I always describe this dish to customers as “French Macaroni and Cheese” which makes no sense at all. Brandade has no macaroni – or pasta of any shape – and no cheese in it. But to me this great, classic Provençal dish has everything that Macaroni & Cheese gives me: creamy, warm, starchy comfort. Franck demonstrates this recipe on Facebook live and it really is easy to make, and has endless variations: you can add olives, sundried tomatoes, pesto, melted leeks or zucchini, a different kind of fish (salmon would be great). The traditional Brandade is made with Salt Cod (Brandade de Morue). To avoid the strong taste that salt cod can sometimes have, we make it with fresh fish, which we salt for about 1/2 hr to draw out some of the moisture, and then rinse. You can serve this as an appetizer, with crostini to spread it on, or let it cool and shape it into little balls, bread it and fry it to make delicious fritters.

Fresh Cod Brandade

1 lb fresh cod

2 -3 T salt

1 lb russet potatoes

Approx 3 c Milk, whole clove garlic, branch each thyme, rosemary

-Salt fish for 30 mins, then rinse and pat dry

-Boil potatoes in unsalted water until soft

-Bring milk, garlic & herbs to boil.  Cook fish in milk.

-Drain, finish mashed potatoes with milk from the stove

-Fold in fish, season afterwards.

-Bake in 350 F oven with filling, if desired

Home-made Potato Gnocchi

From our Facebook Live video series: these are the lightest, most delicate Potato Gnocchi. We learned this technique from reading Paula Wolfert’s recipes. She recommends keeping the potatoes as dry as possible at all times, to keep the gnocchi from getting weighed down by liquid. So this recipe is really just a technique, and a guideline. Have fun playing with it and doing your own variations!

Potato Gnocchi

makes approx. 40 1 inch square gnocchi

Bake 1 lb. potatoes fully (prick with a fork multiple times to allow steam to escape during the cooking

1 cup all-purpose flour

salt and pepper to taste

(add chopped herbs to taste, chopped olives or sundried tomatoes)

Peel the potatoes while they’re still warm, and put through a ricer or food mill to get a fluffy mash. Add salt, pepper and flour and knead together to a soft dough. Roll a piece of dough out into a long rope, about 1 inch wide, and cut with a sharp knife into 1 inch long pieces. Boil a large pot of salted water. Place the gnocchi in the water and wait until they float to the top. Take out of the water with a slotted spoon and place on a tray to cool. They can be frozen at this point (freeze on the tray, then remove to a container or zip lock bag).
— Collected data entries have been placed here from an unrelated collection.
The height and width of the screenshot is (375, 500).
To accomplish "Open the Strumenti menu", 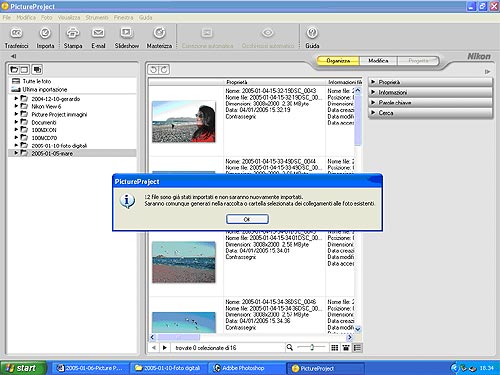I will point(97,18).
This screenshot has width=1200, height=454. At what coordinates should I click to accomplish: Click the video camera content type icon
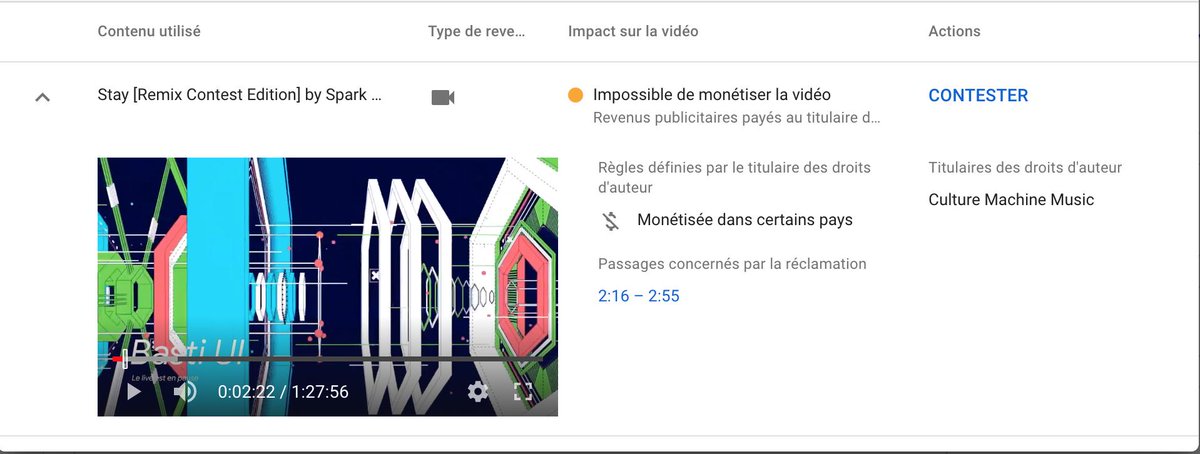pos(443,97)
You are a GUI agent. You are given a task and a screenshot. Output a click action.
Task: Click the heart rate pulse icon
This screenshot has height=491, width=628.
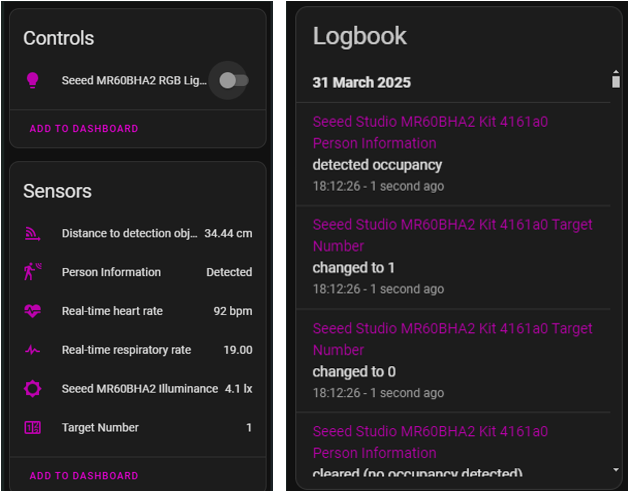(32, 311)
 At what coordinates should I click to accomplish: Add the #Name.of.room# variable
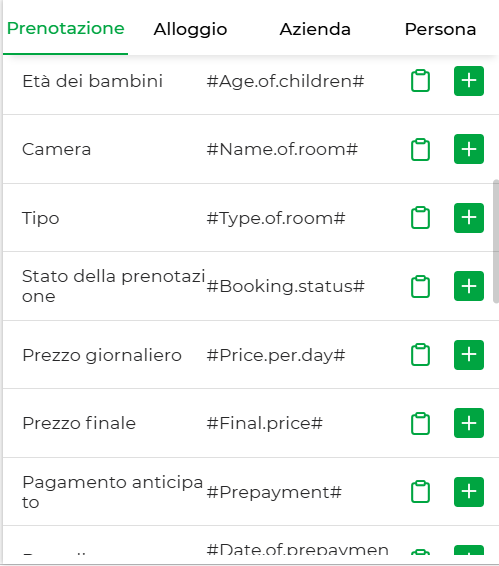(469, 149)
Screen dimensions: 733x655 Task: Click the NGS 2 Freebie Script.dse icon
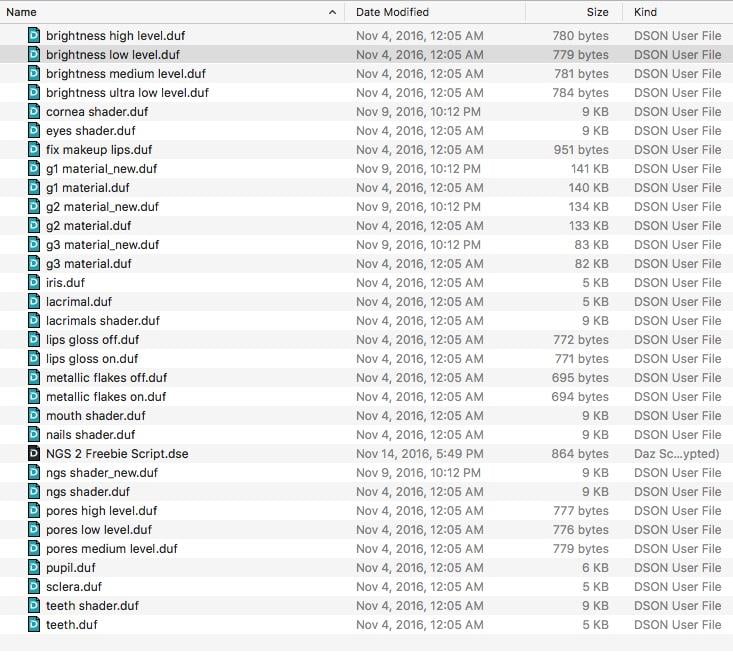point(34,454)
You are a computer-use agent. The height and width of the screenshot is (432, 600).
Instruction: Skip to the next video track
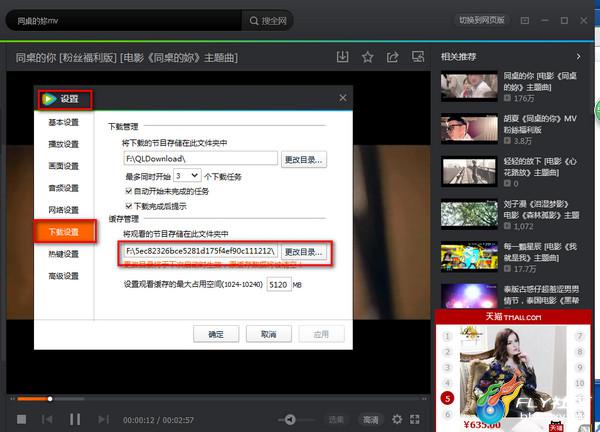(x=103, y=419)
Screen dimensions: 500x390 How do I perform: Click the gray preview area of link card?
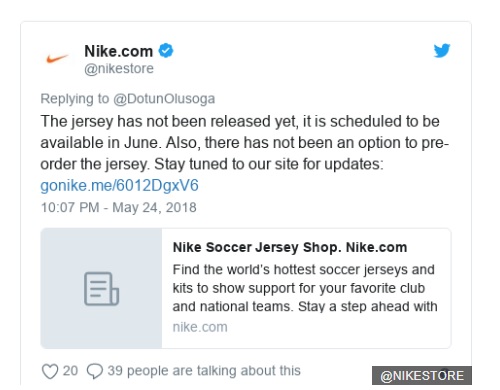101,288
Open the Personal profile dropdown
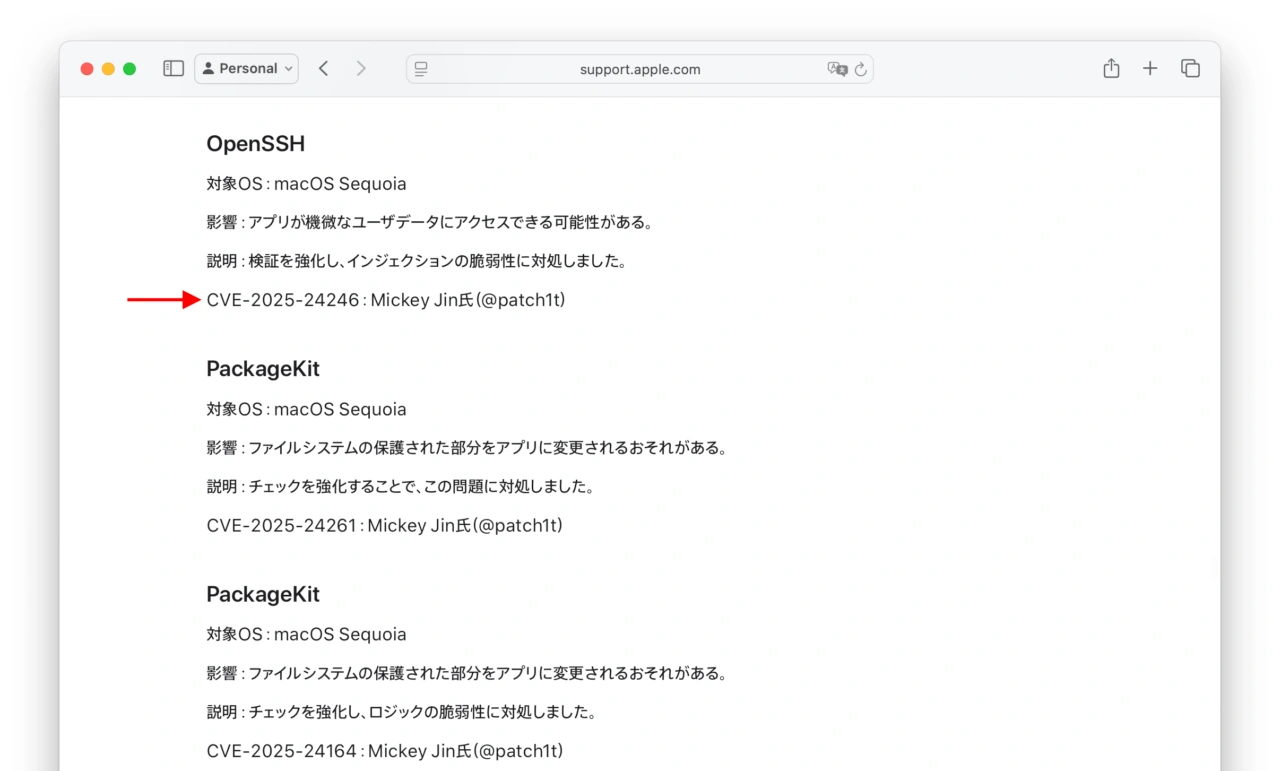1280x771 pixels. click(247, 69)
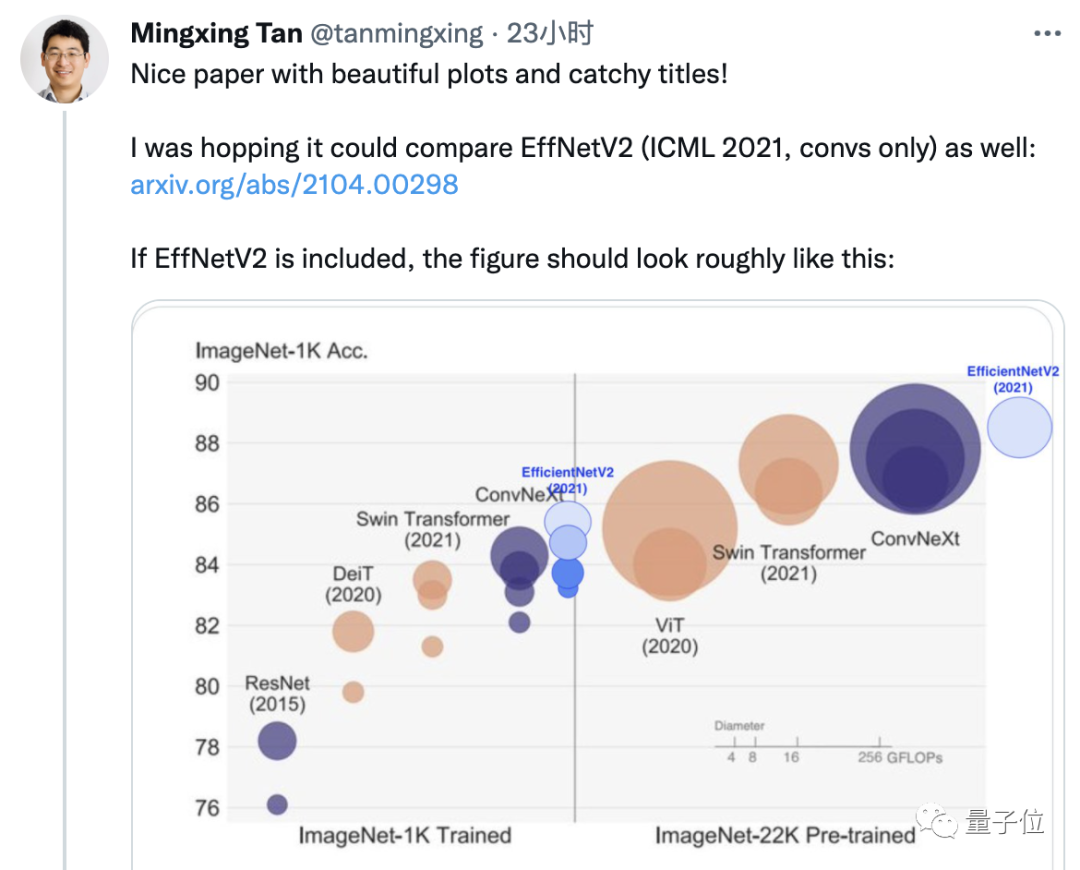Click the ResNet (2015) chart label
Screen dimensions: 1080x870
[x=277, y=694]
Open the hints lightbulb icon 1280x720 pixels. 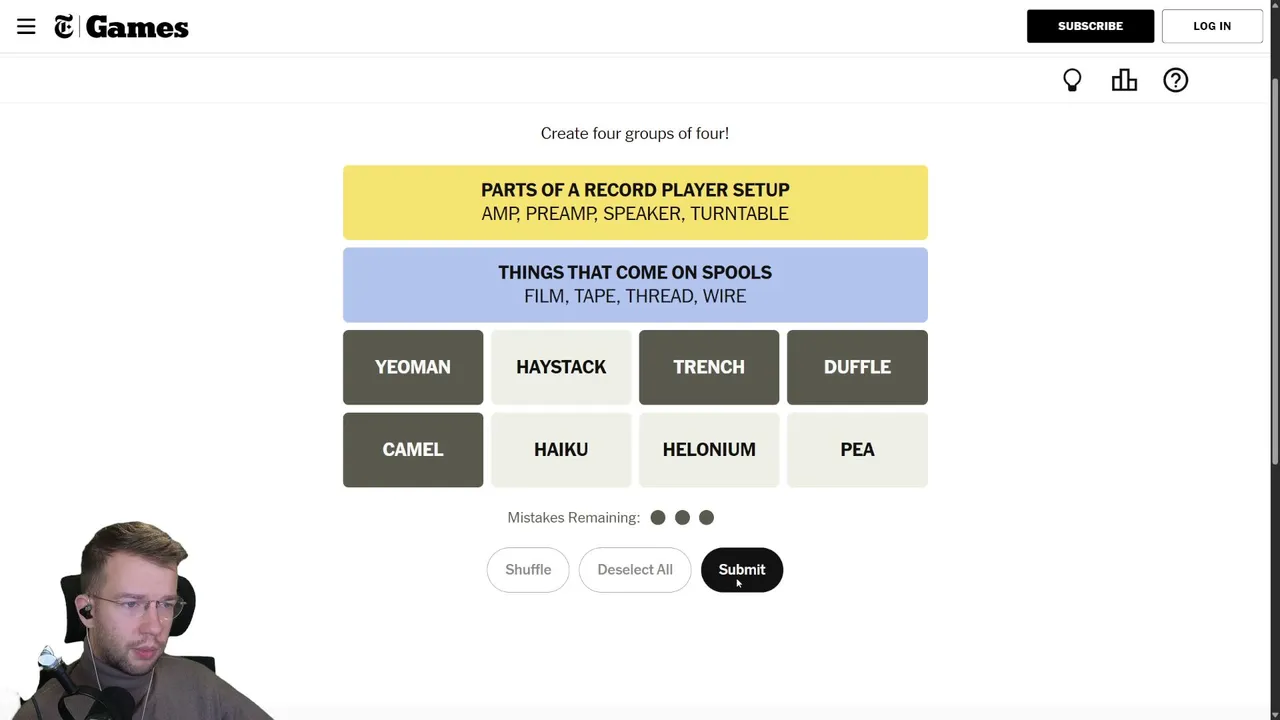1072,80
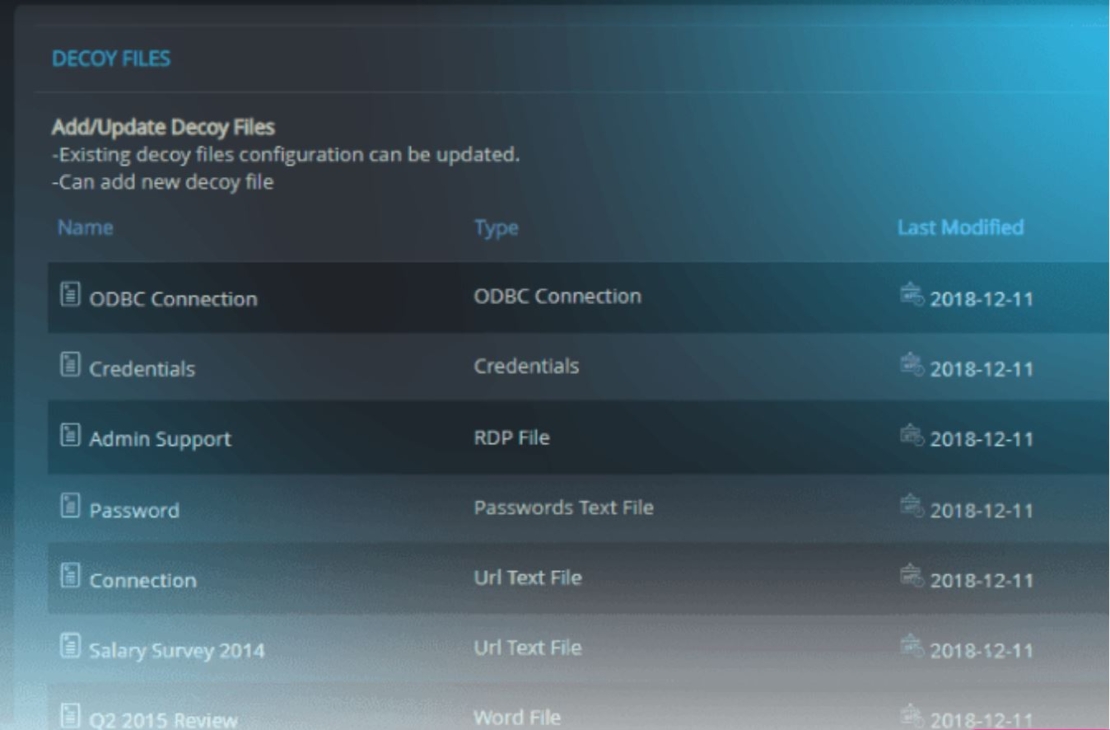Click the Q2 2015 Review document icon
The height and width of the screenshot is (730, 1110).
pyautogui.click(x=68, y=714)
When you want to serve, heat olive oil in sauté pan and cook the gnocchi until crisp and browned.

Financiers, French Almond Cakes

From our recent Facebook Live video series! Here’s how to make these delicious, melt-in-your-mouth cakes. Easily works with all-purpose flour or a gluten-free flour blend (we use Bob’s Red Mill 1-for-1). Feel free to substitute for another nut; we love them with ground pecans, pistachios, or walnuts, too! A great way to use up extra egg whites, and this large batch can be halved, or the extra batter can be frozen and baked when you’re in the mood.

Financiers

450 g powdered sugar

375 g egg whites (large egg whites weigh 25-30 g each)

150 g almond powder/flour

150 g flour (see note above)

5 g salt

288 g beurre noisette/browned butter

First, you must make the browned butter so it has time to cool. This recipe comes together best when the ingredients are all around room temperature. Place about 340 g butter in a heavy-bottomed saucepan and bring to the boil. Keep an eye on the butter while it boils, then starts to brown. You need to use extra butter at this point because so much water will evaporate from the butter before it’s done; you will need to weigh 288 g for the recipe. If you have a bit left over, it’s delicious to use when you sauté fish or vegetables. Take the butter off of the heat when it’s golden and smells nutty (it can burn easily if you let it go too far, it will smell bitter and look black and is unusable at that point). Pass the liquid butter through a seive to strain out the butter solids that are browned on the bottom of the pan. Let cool then weigh what you need to proceed with the recipe.

Next, whisk together in a large mixing bowl the powdered sugar & egg whites. Add the flours & salt and whisk well. Then gradually add in the butter. The batter should rest in the fridge a few hours or overnight before baking.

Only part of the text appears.